The Institute for Figuring names Ernst Haeckel as its "Patron Saint" for its sublime project, the creation of crocheted reefs currently being exhibited around the world (http://www.theiff.org/reef/index.html).  These crocheted "corals" are perfect examples of the convergence of visual art and science.  The crochet stitches used to create them are the only easy method thus far found by mathematicians to illustrate hyperbolic space.  And "it turns out that many marine organisms embody hyperbolic geometry in their anatomies - among them kelps, corals, sponges, sea slugs and nudibranchs. Thus the Crochet Reef not only looks like a coral reef, it draws on the same underlying geometry endemic in the oceanic realm."  http://www.theiff.org/reef/reef1b.html   You can see many photos of the crocheted reefs on the website of the Institute for Figuring.  And you can see many beautiful individual contributions to the reefs by looking through the galleries listed under "Crochet Reef Contributors."  First in this list is Ernst Haeckel.  There is also a TED Talk by one of the founders of the reef project at http://www.ted.com/talks/margaret_wertheim_crochets_the_coral_reef.html   Anne Bobroff-Hajal

 

 

Pet nature

A friend and I came up with the word "pet nature," when we were looking at an architecture magazine showcasing multi-million dollar houses with outdoor patios blending seamlessly into the landscape. Some of the locales were very remote and wild.  We thought the ambient-lit, scored, and terraced patios were as lovely for an elegant cocktail hour as they were for a bear mauling, or landslide.  What ever happened to a fence to keep nature out?   My friend and my discussion was about how nature is dangerous, unpredictable, and powerful: not our pet, nor 'cuddly' friend . 

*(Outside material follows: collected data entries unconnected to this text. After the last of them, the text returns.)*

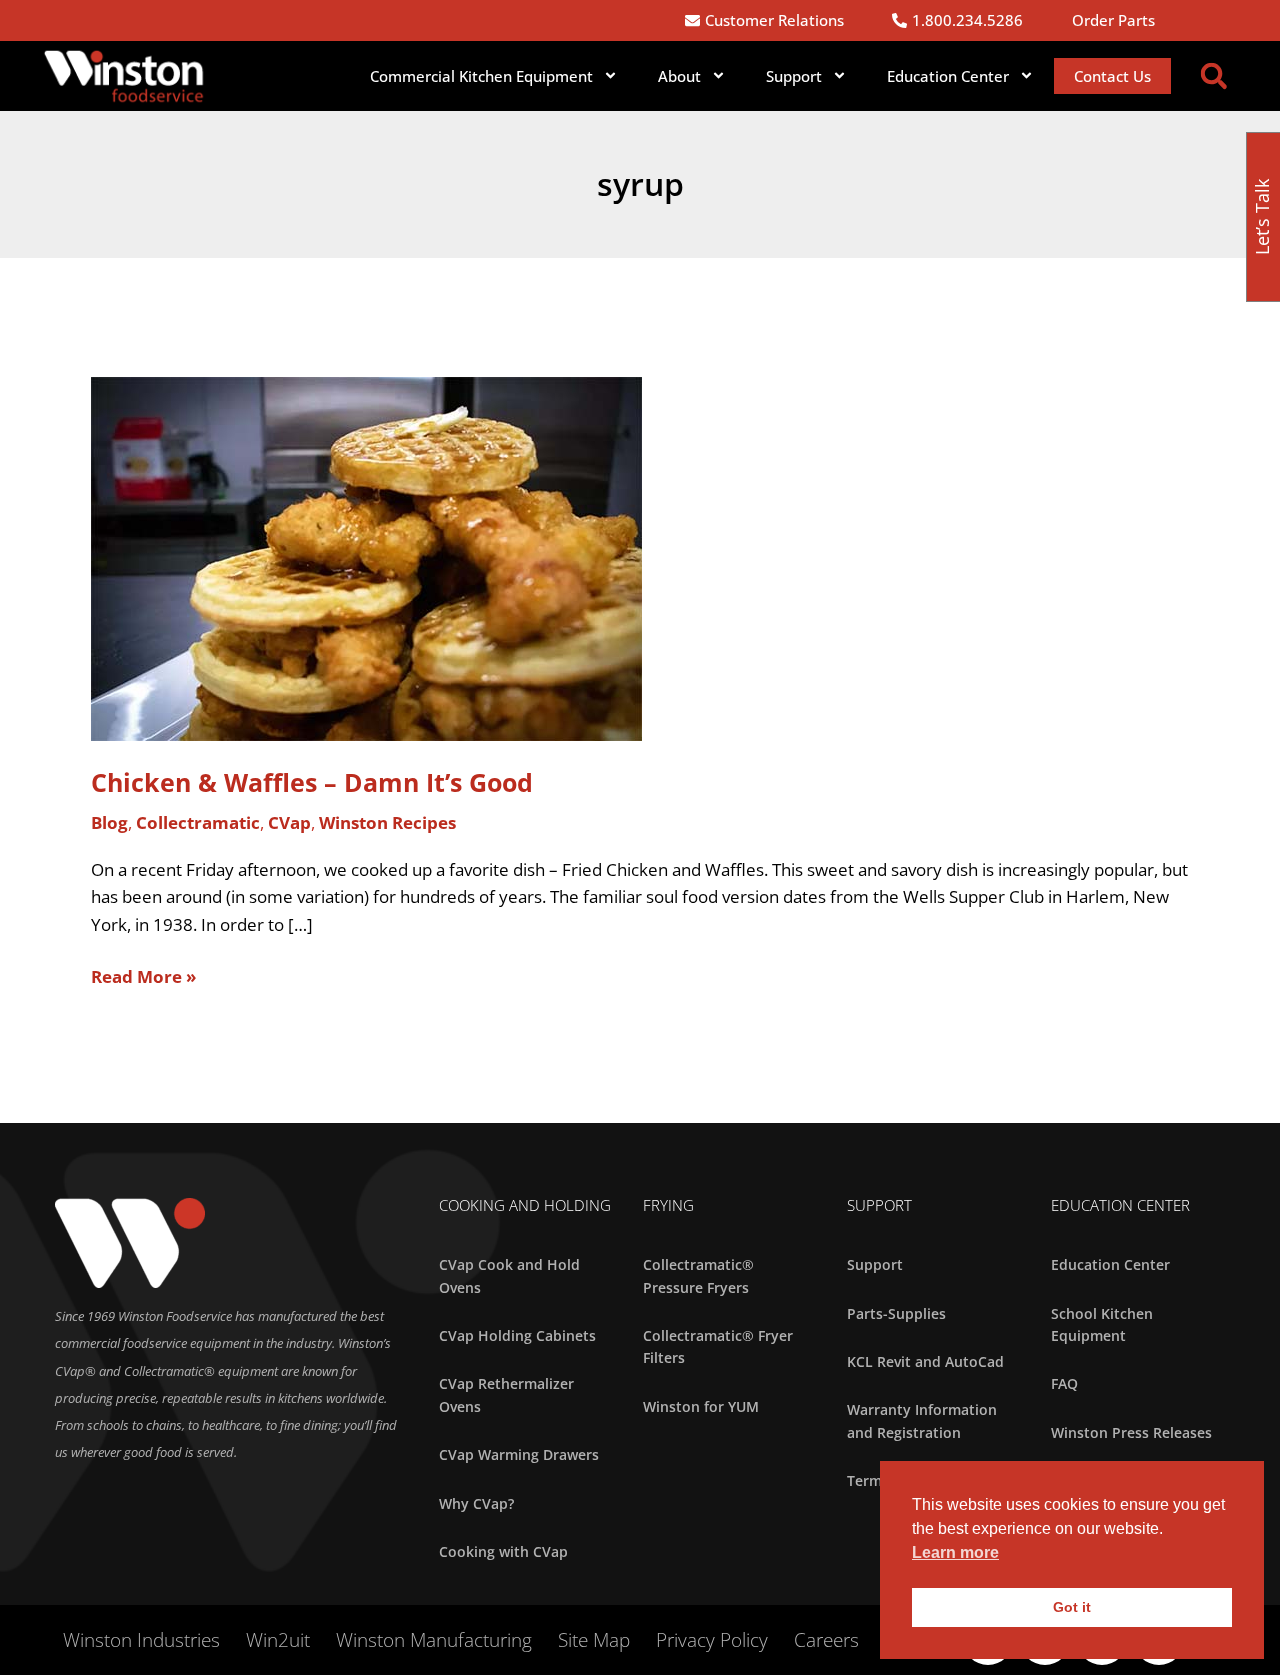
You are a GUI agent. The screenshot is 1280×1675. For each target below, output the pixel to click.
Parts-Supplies (896, 1313)
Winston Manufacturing (434, 1640)
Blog (109, 822)
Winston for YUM (701, 1406)
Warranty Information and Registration (922, 1420)
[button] (1214, 76)
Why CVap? (476, 1503)
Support (794, 76)
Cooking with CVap (503, 1551)
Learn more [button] (955, 1552)
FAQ (1064, 1383)
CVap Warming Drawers (519, 1454)
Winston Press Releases (1131, 1432)
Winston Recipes (387, 822)
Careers (826, 1640)
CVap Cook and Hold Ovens (509, 1275)
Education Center (1110, 1264)
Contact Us (1112, 76)
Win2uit (278, 1640)
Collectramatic (198, 822)
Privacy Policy (712, 1640)
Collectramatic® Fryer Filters (718, 1346)
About (679, 76)
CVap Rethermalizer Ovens (506, 1394)
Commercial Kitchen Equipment (481, 76)
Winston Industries (141, 1640)
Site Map (594, 1640)
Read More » (143, 975)
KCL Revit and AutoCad (925, 1361)
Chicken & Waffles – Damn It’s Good (312, 782)
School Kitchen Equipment (1102, 1324)
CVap (289, 822)
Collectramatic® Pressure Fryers (698, 1275)
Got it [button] (1072, 1607)
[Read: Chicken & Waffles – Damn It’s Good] (366, 556)
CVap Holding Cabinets (517, 1335)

I *love* the post here, which I read as being less about the power of nature and more about nature's quixotic, unnerving textures, its mind-altering specificities (via these artistic renderings).  I think that is a much more complex way to look at it, although the idea of "pet nature" is still quite descriptive when you go into Whole Foods or buy an eco-friendly product.  I haven't read anything else like this post, so I wonder  whether there are parts of the environmental movement talking in the same way.